▸ **HOW TO COMPLETE THIS TASK**
Your reply should be only the number of lines in the records that contain the word "filter".

▸ **RECORD EXTRACTS**
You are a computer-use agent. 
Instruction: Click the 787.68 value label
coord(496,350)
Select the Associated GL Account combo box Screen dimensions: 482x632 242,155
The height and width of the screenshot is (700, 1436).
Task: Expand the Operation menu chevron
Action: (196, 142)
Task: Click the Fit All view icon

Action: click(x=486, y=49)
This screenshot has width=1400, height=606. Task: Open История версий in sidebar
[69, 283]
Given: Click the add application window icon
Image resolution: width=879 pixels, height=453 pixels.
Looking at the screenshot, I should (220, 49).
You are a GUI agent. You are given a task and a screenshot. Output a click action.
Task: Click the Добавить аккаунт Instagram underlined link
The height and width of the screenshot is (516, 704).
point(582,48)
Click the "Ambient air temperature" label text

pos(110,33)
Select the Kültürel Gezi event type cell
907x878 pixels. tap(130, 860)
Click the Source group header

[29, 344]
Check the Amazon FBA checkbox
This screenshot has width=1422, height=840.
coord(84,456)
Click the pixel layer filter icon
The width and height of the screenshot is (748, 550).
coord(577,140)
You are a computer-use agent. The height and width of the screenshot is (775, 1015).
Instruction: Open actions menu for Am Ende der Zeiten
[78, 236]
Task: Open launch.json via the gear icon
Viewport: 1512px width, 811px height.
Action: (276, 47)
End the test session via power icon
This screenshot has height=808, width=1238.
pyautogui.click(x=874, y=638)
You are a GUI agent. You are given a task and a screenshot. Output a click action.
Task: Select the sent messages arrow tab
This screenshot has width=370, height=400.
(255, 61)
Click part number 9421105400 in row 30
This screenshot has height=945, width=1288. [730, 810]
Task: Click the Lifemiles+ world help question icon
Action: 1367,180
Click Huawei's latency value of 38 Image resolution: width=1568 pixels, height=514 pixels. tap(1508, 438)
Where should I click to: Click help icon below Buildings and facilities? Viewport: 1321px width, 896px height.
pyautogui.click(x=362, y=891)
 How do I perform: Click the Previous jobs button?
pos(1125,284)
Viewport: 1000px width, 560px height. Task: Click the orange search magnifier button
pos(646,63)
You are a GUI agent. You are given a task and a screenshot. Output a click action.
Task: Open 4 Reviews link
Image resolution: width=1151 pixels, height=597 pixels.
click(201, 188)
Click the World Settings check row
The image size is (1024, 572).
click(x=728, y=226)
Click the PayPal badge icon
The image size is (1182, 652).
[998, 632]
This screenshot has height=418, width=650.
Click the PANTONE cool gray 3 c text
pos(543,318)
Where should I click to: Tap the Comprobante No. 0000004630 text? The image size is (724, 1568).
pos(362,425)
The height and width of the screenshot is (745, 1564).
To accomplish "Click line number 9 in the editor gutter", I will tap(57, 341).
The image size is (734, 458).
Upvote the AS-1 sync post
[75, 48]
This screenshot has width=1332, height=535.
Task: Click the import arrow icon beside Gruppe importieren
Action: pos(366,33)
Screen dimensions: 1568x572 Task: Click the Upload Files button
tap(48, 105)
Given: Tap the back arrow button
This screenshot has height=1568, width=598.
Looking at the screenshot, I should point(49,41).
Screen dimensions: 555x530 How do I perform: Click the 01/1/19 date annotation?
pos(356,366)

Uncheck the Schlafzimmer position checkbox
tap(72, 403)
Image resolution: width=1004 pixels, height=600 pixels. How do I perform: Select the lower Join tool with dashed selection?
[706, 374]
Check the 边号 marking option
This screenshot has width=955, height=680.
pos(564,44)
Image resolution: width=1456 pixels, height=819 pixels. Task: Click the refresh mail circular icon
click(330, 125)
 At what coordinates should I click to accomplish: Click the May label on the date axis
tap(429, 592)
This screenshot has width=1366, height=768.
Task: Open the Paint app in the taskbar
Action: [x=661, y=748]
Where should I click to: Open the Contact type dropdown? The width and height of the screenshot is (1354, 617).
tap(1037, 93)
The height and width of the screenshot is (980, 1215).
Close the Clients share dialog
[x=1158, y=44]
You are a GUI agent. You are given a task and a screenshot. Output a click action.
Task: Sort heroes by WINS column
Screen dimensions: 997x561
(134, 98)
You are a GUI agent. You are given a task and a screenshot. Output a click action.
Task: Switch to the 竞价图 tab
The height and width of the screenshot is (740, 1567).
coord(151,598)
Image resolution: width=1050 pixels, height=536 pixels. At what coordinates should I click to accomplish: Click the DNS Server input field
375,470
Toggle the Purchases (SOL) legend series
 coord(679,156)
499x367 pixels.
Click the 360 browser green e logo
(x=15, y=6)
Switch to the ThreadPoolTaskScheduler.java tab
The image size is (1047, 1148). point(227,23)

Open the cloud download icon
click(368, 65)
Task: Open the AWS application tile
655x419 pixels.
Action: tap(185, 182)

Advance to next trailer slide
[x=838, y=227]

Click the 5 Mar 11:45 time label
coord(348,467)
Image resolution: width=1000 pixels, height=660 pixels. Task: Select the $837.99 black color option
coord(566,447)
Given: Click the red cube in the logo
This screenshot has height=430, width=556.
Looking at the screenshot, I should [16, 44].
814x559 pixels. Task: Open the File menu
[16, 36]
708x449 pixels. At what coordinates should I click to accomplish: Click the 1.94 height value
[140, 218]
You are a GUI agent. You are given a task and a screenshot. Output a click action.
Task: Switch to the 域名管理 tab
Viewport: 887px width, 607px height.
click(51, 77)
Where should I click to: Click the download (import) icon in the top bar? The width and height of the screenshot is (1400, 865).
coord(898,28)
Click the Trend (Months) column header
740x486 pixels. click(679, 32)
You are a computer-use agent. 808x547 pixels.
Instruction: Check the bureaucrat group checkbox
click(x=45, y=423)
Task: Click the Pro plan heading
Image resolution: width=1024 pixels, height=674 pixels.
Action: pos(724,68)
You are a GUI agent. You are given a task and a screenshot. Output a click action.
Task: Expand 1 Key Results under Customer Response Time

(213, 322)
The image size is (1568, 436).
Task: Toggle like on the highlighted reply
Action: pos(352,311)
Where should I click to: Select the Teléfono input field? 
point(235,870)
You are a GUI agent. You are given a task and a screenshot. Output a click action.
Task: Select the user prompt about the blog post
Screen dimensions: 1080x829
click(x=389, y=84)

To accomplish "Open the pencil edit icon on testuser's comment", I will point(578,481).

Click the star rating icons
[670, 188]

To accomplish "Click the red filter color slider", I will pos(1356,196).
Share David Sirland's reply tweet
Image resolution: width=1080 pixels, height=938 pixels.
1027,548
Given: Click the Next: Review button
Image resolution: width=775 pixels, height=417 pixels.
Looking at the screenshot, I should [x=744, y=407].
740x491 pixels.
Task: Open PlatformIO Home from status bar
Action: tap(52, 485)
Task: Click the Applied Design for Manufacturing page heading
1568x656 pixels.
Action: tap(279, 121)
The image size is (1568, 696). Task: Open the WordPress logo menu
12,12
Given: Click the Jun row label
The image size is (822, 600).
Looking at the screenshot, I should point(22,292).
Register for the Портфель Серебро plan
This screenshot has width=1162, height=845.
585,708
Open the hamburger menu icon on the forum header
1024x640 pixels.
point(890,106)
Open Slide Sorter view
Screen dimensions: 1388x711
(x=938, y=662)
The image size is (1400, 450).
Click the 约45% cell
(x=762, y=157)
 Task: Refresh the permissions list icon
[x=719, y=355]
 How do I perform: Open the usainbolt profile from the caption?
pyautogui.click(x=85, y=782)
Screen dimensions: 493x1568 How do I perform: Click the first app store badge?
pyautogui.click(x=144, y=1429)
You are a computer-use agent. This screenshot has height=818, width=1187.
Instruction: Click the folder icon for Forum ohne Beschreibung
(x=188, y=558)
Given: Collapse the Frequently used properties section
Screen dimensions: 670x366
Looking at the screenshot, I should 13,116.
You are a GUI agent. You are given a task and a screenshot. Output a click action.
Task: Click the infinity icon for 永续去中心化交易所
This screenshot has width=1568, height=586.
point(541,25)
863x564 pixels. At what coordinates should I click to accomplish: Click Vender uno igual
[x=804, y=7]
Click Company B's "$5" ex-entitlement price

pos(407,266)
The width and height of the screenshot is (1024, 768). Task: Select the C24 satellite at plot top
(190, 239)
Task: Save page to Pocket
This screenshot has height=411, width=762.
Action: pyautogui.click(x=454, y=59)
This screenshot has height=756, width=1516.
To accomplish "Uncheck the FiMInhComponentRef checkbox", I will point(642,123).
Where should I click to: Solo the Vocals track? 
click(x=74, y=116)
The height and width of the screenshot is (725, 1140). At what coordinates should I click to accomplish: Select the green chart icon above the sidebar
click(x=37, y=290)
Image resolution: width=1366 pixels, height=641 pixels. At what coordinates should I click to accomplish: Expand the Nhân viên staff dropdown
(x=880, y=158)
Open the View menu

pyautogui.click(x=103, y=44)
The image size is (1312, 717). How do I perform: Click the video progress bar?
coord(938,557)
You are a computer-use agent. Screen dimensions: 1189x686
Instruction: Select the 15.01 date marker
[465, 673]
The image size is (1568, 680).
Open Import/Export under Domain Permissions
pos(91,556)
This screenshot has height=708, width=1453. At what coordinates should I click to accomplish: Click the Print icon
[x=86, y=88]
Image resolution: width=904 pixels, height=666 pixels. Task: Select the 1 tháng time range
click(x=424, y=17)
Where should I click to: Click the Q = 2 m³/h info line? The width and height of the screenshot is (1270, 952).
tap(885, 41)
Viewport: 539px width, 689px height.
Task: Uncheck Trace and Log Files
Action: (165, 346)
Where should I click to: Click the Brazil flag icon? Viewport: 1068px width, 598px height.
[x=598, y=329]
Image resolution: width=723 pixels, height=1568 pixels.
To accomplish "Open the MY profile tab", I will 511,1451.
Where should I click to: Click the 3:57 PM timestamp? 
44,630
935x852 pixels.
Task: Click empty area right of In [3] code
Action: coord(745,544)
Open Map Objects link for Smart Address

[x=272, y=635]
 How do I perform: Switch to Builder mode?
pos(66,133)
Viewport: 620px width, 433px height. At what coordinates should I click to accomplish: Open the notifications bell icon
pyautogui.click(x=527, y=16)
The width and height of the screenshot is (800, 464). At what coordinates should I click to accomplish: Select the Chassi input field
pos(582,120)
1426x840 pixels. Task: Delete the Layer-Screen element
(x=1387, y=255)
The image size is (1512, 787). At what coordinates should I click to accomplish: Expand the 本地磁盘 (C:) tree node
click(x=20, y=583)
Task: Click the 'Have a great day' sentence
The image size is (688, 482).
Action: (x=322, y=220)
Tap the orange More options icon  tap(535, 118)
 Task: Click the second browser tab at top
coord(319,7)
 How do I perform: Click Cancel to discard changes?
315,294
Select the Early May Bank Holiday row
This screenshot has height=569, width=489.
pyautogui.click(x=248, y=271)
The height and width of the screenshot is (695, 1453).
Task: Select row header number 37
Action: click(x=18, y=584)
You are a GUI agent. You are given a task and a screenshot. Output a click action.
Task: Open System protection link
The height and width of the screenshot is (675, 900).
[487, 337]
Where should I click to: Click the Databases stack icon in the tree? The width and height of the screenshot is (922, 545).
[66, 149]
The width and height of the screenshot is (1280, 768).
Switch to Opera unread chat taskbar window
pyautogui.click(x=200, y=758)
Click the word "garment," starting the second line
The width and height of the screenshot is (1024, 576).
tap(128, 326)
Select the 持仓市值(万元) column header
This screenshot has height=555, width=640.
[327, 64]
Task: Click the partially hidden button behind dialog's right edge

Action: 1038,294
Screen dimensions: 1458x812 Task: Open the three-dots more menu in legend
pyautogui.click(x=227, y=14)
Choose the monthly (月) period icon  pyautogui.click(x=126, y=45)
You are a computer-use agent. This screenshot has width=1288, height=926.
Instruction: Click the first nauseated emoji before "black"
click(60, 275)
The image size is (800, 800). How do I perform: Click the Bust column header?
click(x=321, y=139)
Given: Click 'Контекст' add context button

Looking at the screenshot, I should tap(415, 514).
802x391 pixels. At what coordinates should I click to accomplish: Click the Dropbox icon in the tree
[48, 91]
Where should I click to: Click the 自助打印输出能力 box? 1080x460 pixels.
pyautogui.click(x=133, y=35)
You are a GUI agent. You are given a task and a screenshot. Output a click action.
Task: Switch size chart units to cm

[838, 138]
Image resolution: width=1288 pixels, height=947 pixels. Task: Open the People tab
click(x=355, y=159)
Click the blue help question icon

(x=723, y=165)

▸ **RESPONSE TO THE TASK**
2